----- Given data
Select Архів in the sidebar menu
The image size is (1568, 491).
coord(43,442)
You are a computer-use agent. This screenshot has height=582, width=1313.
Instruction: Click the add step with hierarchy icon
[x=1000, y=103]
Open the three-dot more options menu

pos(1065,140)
----------
What the task requires
Copy all of the entries above exactly as shown.

Response to the exercise
Select Архів in the sidebar menu
The image size is (1568, 491).
coord(43,442)
You are a computer-use agent. This screenshot has height=582, width=1313.
Instruction: Click the add step with hierarchy icon
[x=1000, y=103]
Open the three-dot more options menu

pos(1065,140)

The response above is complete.